Sabtu, 06 Februari 2010

Buah Lobi-lobi (Flacourtia inermis)

(Sumber foto : wikipedia)

Alhamdulillah bertambah lagi koleksiku. ..Buah lobi lobi
Selama ini aku sering bawa sirup lobi-lobi kalau ke Lampung, baru sekarang dapat pohonnya.

Sebenarnya buah lobi lobi ini gampang tumbuh baik di dataran rendah atau di pegunungan. Saya pernah lihat buah lobi lobi ini tumbuh dan berbuah di Kebun Raya Bogor.

Buahnya kalau masih muda sangat asam dan kalau sudah tua manis dan bisa dinikmati langsung, dibuat manisan atau sirup. Buahnya sangat produktif, bergerombol-gerombol menyenangkan kalau dilihat mata.

(Sumber : Dokumen Pribadi)

Sosok tanamannya sangat menarik, perhatikan daun-daun mudanya berwarna merah. Tetapi kenapa tumbuhan ini semakin langka ? Belum ada yang secara khusus membibitkan tanaman ini, atau yg menjual bibit okulasinya. Sehingga kalau ditanam, terpaksa cukup lama menunggu berbuahnya (mungkin sekitar 8 - 10 tahun baru berbuah).

Alhamdulillah saya dapat 2 buah pohon lobi-lobi.

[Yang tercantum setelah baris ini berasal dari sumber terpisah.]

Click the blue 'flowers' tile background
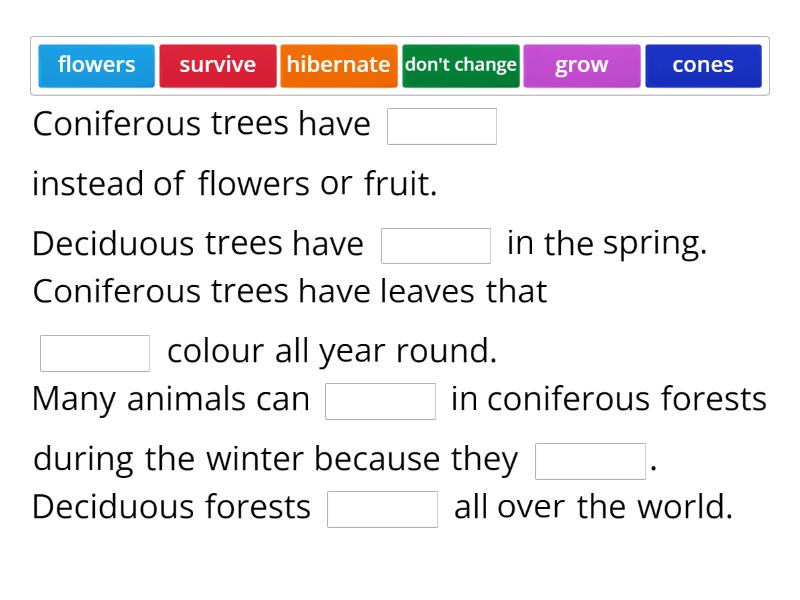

Satu pohon saya tanam di Tahura, tepatnya dekat curug dago sebagai bagian dari rehabilitasi Cikapundung dan menambah koleksi tanaman di TAHURA Juanda.
Satu buah lagi saya tanam di Kebun Cikalongwetan untuk koleksi pribadi dan untuk anak cucuku kelak.
Semoga tumbuh dengan baik dan bisa menikmati buahnya nanti dan anak cucuku kelak bisa mengerti arti kekayaan alam negeri ini.

8 komentar:

HERVIN mengatakan...

alhamdulillah saya bisa menikmati buahnya Pak saat di lombok. buah bulat merah kehitaman seperti buah plum. anehnya saat kita makan langsung buah terasa sepet dan masam, tapi jika buah kita remas2 hingga empuk sebelum dimakan rasa jadi manis..

Akhmad mengatakan...

Wah asyiik pak, harus sabar menunggu nih tanamannya berbuah.

HERVIN mengatakan...

Kabar kurang baik pak, ternyata setelah saya amati pohon Lobe-lobe (kata orang lombok) bukan seperti pada foto pak Akhmad. Kalo orang jawa bilang Lobe-lobe di Lombok = tanaman Rukem. saya tahunya setelah pulang ke jawa dan dikasih tau sama orang2.
Mungkin lobi-lobi di foto Bapak persis dengan buah "Kepel" (jawa).

Akhmad mengatakan...

Tidak apa2 pak, pasti ada hikmahnya. Tanaman rukem juga tanaman langka dan perlu dilestarikan.
Tanaman lobi-lobi beda dengan buah kepel.
Buah lobi-lobi buahnya kecil-kecil dan ada didahan, sementara kepel buahnya nempel di batang.
Tanaman lobi-lobi bisa dilihat di http://id.wikipedia.org/wiki/Lobi-lobi
Tanaman buah kepel bisa dilihat di
http://id.wikipedia.org/wiki/Kepel

AsmaraMan mengatakan...

setauku makan buah lobi2 caranya sama spt makan buah lobe-lobe,buah matang di memarkan dahulu..

Akhmad mengatakan...

Betul pak..cuma memang agak asam. Enaknya kalau dibuat manisan atau sirop lobi-lobi.

Nenik mengatakan...

Buahnya memang mirip banget sama rukem (Flacourtia rukem), mungkin ini nama lainnya atau beda spesies karena saya tidak tahu bentuk pohonnya. Yang umum saya dengar lobi-lobi = rukem/gondo rukem. Cara makannya ada 'prosesi'nya loh, sambil dipencet-pencet senandungkan: mbuk-mbuk kereco gembuk-o koyok gulo, ndek-ndek cur, ndek-ndek cur, pendek-o sak kucur. Lucu ya.

Akhmad mengatakan...

@nenik : lucu sekali senandungnya. Bantu terjemahkan dong.